_Work instructions:_ Check every line of the data below for the word "back". Copy the ones that have it.

--- START ---

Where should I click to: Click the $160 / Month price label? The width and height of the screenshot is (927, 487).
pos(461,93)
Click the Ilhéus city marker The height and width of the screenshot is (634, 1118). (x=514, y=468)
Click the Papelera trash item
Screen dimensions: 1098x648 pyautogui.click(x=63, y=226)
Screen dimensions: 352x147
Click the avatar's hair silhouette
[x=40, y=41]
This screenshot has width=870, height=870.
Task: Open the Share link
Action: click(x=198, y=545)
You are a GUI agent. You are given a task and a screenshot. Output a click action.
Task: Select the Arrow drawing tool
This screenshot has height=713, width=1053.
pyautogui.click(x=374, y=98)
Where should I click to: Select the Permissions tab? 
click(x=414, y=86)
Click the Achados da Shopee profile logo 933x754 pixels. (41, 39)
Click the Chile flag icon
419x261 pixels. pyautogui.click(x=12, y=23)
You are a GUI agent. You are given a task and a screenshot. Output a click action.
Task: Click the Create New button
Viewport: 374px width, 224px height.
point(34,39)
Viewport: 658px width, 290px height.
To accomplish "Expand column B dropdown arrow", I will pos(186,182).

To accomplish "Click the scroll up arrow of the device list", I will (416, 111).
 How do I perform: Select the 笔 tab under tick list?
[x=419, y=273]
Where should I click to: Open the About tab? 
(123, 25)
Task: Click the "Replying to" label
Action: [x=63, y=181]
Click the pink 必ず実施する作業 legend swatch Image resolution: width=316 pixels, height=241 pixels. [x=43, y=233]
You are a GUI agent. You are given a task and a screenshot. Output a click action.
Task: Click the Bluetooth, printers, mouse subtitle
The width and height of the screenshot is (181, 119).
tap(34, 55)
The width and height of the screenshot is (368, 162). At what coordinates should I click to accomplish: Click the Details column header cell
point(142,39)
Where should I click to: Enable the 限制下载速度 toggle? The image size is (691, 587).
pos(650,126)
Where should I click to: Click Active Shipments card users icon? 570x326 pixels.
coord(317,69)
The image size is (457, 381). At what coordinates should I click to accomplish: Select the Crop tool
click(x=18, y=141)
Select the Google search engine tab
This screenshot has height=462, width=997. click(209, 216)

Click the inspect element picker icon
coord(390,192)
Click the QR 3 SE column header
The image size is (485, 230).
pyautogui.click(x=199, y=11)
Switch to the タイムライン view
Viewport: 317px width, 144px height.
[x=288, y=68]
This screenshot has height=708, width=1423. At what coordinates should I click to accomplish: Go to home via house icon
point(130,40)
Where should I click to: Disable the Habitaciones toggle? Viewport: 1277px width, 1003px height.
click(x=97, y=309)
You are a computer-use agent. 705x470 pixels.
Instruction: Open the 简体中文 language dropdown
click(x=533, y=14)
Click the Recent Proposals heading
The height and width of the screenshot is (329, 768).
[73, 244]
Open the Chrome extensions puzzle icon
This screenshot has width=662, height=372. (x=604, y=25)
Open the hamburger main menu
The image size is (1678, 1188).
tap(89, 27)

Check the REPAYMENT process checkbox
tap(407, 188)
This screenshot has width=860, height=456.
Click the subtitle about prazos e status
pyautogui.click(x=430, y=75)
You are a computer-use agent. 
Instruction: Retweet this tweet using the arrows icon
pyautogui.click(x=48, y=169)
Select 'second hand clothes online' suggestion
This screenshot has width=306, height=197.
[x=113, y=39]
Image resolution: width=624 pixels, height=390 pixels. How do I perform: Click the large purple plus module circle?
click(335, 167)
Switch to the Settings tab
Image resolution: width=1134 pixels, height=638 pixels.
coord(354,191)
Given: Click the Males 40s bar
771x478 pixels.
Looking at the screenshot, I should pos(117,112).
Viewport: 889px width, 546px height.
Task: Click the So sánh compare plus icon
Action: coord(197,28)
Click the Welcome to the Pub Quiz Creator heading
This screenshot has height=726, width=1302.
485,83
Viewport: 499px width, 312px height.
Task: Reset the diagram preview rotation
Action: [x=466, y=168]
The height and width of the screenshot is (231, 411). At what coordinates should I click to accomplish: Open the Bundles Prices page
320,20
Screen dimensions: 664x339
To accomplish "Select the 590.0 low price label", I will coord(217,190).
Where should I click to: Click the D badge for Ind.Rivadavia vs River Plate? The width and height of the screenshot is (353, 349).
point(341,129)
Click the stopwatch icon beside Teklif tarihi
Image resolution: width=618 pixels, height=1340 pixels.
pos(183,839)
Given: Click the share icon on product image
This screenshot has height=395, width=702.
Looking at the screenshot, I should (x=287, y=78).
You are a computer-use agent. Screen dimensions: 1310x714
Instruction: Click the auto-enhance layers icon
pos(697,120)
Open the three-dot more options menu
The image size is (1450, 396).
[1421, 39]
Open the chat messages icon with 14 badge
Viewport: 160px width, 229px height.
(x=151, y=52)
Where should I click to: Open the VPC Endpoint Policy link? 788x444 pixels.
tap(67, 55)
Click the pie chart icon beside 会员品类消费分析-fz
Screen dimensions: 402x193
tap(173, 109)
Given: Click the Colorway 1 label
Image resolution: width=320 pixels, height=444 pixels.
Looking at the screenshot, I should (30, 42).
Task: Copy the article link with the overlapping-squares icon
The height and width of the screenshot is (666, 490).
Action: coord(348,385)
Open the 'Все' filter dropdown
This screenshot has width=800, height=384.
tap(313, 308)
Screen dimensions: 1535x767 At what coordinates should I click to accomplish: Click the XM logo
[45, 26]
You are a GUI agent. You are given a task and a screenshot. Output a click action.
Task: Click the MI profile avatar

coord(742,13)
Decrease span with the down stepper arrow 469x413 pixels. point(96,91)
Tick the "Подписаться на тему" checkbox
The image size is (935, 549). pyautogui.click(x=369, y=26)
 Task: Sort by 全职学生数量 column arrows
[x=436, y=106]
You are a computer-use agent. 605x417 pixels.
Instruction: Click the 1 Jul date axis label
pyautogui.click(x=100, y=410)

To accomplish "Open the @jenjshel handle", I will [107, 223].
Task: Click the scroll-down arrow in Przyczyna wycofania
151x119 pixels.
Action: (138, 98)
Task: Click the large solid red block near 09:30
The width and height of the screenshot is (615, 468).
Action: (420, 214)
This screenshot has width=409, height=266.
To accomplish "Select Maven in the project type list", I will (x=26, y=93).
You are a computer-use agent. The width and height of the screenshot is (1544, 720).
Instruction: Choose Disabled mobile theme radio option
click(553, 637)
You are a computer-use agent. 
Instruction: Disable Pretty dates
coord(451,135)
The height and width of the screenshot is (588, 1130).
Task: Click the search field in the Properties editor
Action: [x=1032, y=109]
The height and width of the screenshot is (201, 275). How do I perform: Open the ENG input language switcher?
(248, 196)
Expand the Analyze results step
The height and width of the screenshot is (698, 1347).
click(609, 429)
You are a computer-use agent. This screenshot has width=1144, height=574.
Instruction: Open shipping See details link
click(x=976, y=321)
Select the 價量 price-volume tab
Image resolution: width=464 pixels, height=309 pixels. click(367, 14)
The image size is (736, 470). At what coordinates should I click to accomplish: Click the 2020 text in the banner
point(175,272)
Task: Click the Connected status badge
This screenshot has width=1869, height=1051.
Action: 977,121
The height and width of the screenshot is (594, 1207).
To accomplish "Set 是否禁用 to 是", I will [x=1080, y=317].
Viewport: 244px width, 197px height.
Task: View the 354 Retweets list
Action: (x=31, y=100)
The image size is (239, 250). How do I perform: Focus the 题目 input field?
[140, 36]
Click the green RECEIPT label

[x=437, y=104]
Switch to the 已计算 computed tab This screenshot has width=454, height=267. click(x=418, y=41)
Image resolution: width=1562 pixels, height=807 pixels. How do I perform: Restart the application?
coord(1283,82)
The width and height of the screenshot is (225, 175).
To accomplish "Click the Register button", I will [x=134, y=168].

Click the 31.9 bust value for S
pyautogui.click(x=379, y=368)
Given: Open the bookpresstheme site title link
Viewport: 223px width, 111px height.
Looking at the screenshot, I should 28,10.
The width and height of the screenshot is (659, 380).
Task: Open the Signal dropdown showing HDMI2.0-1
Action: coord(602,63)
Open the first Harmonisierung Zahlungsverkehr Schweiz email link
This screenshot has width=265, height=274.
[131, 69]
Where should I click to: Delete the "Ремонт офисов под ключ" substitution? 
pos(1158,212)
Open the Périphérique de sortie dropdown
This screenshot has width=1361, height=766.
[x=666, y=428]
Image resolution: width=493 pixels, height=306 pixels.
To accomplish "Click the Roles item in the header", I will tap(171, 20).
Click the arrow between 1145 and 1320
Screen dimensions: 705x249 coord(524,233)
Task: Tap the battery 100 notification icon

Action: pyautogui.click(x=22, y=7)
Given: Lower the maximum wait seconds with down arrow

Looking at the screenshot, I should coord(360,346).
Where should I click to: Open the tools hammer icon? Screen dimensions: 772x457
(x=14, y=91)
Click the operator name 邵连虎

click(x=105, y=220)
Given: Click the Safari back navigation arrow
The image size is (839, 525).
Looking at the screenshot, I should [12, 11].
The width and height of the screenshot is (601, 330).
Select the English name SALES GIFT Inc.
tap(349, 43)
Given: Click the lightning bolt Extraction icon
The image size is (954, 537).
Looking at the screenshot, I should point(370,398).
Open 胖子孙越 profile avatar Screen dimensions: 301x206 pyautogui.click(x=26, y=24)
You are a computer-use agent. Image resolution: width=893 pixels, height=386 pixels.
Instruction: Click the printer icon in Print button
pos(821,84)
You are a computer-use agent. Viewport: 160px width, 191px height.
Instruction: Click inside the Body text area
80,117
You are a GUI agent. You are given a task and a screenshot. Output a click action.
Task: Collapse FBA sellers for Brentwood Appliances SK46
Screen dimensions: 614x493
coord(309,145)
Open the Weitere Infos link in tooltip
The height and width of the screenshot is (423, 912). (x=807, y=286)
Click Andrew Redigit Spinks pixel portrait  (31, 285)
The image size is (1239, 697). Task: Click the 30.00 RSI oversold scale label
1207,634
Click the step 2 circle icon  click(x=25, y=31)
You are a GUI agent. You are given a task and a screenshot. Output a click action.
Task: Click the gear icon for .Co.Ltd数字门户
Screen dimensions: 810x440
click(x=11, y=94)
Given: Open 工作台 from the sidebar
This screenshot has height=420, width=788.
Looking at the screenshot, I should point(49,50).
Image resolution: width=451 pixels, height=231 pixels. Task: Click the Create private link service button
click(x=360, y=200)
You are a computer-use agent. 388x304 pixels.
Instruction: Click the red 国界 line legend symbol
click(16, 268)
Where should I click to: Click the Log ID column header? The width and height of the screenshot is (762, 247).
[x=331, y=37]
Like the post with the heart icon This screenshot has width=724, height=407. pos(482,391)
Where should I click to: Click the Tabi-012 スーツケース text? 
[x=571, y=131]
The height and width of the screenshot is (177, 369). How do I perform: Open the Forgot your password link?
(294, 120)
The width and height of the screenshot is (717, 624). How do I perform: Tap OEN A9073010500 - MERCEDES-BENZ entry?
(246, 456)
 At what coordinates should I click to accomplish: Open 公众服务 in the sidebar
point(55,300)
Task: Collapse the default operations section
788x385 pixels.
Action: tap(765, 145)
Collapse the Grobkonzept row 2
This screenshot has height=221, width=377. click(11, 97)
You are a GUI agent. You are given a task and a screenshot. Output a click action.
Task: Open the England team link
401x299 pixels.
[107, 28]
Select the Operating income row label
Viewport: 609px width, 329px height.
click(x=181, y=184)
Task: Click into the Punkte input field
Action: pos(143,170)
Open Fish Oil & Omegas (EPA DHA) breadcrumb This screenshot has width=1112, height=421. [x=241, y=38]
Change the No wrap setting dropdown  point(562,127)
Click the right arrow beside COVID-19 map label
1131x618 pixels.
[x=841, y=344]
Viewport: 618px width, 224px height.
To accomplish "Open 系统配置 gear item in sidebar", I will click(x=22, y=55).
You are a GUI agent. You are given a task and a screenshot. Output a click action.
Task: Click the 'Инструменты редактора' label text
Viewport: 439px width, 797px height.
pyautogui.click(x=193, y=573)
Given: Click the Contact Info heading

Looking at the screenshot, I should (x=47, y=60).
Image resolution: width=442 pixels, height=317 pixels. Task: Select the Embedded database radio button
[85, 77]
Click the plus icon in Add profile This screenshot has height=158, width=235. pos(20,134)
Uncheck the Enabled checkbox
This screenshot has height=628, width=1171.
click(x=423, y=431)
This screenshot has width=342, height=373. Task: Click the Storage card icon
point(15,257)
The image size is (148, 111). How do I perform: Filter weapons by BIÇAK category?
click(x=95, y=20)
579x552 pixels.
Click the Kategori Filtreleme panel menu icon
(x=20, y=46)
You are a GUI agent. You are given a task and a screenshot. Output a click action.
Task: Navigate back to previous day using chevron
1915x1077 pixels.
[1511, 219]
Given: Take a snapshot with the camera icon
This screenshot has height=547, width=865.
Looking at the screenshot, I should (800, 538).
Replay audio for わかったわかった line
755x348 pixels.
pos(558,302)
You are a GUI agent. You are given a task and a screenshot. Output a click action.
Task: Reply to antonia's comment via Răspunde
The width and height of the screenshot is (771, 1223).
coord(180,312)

--- END ---

_Completed task:_
Given: Click the Safari back navigation arrow
Task: Navigate back to previous day using chevron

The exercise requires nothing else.